Required task 1: In the passage on Gottlieb Duttweiler, how many vehicles did Migros start with in 1925?
Required task 2: Duplicate the passage on Gottlieb Duttweiler from "Life and work" up to and including "several hobby courses.".
Required task 3: Go on with the passage on Gottlieb Duttweiler from where it stops.

Passage given:
Gottlieb Duttweiler (15 August 1888 – 8 June 1962) was a Swiss businessman and politician, founder of both the Migros chain of grocery stores and the Alliance of Independents (Landesring der Unabhängigen) party.

Life and work 
Duttweiler was born in Zürich. Starting with five vehicles in 1925, his Migros eventually opened stores and is today one of the main grocery chains in Switzerland. The original secret to his success was bringing daily necessities to the consumer by excluding the middlemen. As a result, many producers initially chose to boycott Migros, and Duttweiler's Migros would itself manufacture or package those missing products. In 1941, Gottlieb and his wife Adele Duttweiler transferred ownership of Migros to their customers, as a cooperative. Duttweiler also required that Migros contribute a percentage of profits (actual from the total revenue) to cultural, athletic, and hobby-related activities. This led to the Migros-club-schools and several hobby courses.

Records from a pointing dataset
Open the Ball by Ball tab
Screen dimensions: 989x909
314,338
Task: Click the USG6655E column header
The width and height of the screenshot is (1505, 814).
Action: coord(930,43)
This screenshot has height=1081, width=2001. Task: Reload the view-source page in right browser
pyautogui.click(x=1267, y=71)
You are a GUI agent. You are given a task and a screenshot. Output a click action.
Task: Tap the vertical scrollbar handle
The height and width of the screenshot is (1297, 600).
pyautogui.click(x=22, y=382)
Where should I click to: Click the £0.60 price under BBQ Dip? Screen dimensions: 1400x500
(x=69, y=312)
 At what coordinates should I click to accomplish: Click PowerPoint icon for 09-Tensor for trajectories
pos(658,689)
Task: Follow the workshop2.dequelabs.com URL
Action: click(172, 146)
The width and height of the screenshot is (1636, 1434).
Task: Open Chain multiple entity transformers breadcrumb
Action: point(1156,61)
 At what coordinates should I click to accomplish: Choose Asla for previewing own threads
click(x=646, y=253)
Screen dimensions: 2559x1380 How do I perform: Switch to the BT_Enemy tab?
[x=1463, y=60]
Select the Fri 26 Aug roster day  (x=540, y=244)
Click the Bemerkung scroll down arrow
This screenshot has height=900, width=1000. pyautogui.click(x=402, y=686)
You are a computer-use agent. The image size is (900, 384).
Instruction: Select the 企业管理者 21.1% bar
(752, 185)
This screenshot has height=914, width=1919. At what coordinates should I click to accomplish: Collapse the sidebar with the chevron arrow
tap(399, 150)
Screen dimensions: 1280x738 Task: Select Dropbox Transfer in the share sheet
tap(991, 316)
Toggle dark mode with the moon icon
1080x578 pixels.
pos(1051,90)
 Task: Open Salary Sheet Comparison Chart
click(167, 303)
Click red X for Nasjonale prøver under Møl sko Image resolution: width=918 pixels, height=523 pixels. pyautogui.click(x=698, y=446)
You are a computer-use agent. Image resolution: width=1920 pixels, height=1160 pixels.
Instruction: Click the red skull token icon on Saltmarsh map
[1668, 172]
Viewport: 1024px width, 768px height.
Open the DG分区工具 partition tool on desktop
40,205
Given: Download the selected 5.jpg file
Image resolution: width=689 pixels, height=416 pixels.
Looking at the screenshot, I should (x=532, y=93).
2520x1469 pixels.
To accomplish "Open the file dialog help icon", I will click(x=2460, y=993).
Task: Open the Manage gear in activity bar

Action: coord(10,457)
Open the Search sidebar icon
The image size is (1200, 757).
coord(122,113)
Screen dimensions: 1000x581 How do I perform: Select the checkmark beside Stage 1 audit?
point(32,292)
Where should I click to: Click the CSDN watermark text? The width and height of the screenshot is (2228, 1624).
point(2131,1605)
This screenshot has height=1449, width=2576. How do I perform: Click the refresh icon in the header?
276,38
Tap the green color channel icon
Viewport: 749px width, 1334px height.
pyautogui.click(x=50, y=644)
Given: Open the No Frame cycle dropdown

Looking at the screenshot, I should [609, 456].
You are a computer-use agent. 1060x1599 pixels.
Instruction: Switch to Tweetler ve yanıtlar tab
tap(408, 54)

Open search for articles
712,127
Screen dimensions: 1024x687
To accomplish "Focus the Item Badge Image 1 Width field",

Expected answer 1: Five vehicles.

Expected answer 2:
Life and work 
Duttweiler was born in Zürich. Starting with five vehicles in 1925, his Migros eventually opened stores and is today one of the main grocery chains in Switzerland. The original secret to his success was bringing daily necessities to the consumer by excluding the middlemen. As a result, many producers initially chose to boycott Migros, and Duttweiler's Migros would itself manufacture or package those missing products. In 1941, Gottlieb and his wife Adele Duttweiler transferred ownership of Migros to their customers, as a cooperative. Duttweiler also required that Migros contribute a percentage of profits (actual from the total revenue) to cultural, athletic, and hobby-related activities. This led to the Migros-club-schools and several hobby courses.

Expected answer 3:
He also initiated the so-called Park im Grüene or Dutti-Park at the site of the later institute that was named after Gottlieb Duttweiler. In 1949, he participated at the former Buchclub Ex Libris, which was integrated in the Migros group in 1956. The Zürich-based Reederei Zürich AG ordered at the H. C. Stülcken Sohn shipyard in Hamburg, Germany, the cargo ship Adele which was launched in Hamburg on 15 July 1952, the ship was christened by Adele Duttweiler, the wife of Gottlieb Duttweiler, on behalf of the Federation of Migros Cooperatives (Migros Genossenschaftsbund). In 1958, he founded the Migros Bank.

Duttweiler also founded the political party Alliance of Independents (Landesring der Unabhängigen). Adele and Gottlieb Dutweiler established the Adele und Gottlieb Duttweiler Stiftung to ensure the future work of the Migros chain as a cooperative according to the founding act.

Duttweiler died in Zurich. The Gottlieb Duttweiler Institute in Rüschlikon was founded after his death.

References

Gallery

External links 

 

1888 births
1962 deaths
Businesspeople from Zürich
Alliance of Independents politicians
Members of the National Council (Switzerland)
Members of the Council of States (Switzerland)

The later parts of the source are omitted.